Go ★ 14k updated 1d ago

Yet another Yogurt - An AUR Helper written in Go

Yay is a command-line package manager helper for Arch Linux that lets you install and update software from both the official repos and the community AUR in one tool.

Gosetup: moderatecomplexity 2/5

Yay is a command-line tool for Arch Linux, a do-it-yourself flavor of Linux. Its name stands for "Yet Another Yogurt" and it is written in Go. To understand what it does, you need two bits of background. Arch Linux installs software with a tool called pacman. There is also a community-run collection called the AUR, the Arch User Repository, where users share build recipes for software not available through official channels. Yay is an AUR helper: it puts both sources behind a single interface, so you can search for, install, and update software whether it comes from the official repositories or the AUR.

The README lists what yay handles on your behalf. It resolves package dependencies, downloads the build instructions, offers tab completion for AUR package names, and asks for all your input before any building starts so you are not interrupted mid-process. It can narrow searches step by step, let you choose among packages that provide the same thing, clean up build-only dependencies when done, and vote or unvote for packages on the AUR.
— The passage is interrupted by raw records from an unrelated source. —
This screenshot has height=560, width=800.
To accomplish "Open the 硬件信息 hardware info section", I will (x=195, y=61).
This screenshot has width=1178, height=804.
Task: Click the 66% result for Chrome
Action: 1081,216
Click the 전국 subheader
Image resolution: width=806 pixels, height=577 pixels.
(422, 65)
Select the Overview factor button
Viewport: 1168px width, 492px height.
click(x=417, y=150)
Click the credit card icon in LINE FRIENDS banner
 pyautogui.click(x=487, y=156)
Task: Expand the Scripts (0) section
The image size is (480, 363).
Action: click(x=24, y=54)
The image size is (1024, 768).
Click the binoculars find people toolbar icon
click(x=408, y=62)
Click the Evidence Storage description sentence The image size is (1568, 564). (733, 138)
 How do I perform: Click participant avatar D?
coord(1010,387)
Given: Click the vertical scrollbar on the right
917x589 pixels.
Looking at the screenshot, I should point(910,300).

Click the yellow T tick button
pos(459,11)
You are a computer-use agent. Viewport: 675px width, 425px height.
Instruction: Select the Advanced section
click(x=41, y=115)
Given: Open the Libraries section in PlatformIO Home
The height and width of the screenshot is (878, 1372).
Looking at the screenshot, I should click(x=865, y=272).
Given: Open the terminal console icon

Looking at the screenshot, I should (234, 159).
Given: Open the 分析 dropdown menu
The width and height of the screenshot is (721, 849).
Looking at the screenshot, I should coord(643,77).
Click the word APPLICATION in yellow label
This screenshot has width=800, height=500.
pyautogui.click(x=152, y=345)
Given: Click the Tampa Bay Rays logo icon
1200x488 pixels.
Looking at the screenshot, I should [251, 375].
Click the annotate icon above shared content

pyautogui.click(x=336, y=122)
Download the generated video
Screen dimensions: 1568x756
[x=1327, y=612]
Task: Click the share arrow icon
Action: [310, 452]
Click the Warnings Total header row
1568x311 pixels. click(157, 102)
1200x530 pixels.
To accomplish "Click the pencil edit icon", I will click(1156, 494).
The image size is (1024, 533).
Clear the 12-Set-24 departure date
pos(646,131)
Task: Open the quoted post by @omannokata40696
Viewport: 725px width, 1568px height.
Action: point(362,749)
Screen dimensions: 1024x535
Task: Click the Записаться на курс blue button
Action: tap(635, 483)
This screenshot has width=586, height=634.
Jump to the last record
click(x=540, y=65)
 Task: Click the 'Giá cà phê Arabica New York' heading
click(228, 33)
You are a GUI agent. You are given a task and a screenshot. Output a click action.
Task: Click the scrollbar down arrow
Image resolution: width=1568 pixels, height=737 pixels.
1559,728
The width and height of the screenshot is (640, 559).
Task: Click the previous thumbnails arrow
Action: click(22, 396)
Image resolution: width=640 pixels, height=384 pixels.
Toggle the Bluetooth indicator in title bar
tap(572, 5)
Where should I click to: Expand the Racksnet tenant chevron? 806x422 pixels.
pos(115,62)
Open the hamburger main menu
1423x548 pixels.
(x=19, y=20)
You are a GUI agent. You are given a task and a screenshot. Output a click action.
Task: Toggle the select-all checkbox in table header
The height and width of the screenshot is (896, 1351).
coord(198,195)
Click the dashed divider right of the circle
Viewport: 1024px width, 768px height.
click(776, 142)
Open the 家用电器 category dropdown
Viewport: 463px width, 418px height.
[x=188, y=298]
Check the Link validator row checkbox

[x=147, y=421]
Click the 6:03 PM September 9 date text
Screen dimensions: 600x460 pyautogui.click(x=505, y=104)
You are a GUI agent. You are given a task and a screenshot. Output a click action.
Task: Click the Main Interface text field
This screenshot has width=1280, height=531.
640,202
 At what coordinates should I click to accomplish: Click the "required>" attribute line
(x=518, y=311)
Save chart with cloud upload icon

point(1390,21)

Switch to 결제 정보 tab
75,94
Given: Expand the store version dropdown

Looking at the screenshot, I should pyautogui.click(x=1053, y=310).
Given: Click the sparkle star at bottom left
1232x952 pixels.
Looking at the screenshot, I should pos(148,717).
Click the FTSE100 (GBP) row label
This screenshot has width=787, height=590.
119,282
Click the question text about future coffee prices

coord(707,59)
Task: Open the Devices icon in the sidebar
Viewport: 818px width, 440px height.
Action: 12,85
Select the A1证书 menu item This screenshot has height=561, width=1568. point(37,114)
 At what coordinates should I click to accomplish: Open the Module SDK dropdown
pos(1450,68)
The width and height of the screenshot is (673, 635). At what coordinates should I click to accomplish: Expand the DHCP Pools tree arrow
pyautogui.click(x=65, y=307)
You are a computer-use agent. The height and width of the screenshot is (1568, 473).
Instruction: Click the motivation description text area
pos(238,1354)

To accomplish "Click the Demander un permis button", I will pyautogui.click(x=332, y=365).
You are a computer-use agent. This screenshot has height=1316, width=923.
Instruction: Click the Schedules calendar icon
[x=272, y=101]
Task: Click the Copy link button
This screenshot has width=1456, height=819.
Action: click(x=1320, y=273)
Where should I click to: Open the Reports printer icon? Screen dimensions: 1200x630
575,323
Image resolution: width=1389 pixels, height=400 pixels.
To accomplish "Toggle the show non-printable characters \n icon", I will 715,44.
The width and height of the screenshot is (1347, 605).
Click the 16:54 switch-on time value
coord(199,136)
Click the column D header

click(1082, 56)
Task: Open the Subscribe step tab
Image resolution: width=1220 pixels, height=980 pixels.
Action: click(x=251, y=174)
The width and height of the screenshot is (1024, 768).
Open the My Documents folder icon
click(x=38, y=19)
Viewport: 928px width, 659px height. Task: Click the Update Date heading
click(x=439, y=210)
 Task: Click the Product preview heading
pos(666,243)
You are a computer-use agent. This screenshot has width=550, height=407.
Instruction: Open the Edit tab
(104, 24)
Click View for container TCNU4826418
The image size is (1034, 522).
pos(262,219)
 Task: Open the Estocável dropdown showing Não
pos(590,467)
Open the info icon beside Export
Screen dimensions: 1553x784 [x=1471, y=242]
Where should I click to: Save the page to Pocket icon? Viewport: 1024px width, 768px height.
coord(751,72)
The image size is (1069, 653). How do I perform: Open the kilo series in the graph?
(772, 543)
Installation is a one-time bootstrap. Because yay is not in the official repositories, you first install some basic build tools, clone its recipe from the AUR, and build it with the standard makepkg command. The README provides the exact commands, including a chained one-liner version. You can also grab a precompiled binary variant instead of building from source, or install yay directly via pacman on distributions like Manjaro that package it.

Day-to-day use mirrors pacman's familiar flags. Running yay with no arguments updates the whole system. Typing a search term brings up a selection menu. There are also options for tracking development packages whose names end in -git, which update based on the latest code from their source repositories.

The README includes a table of common commands and an extensive FAQ section covering colored output, diff display behavior, limiting operations to AUR or official packages, and how the development package update cache works. Support is handled through GitHub issues, as yay is not officially backed by Arch Linux.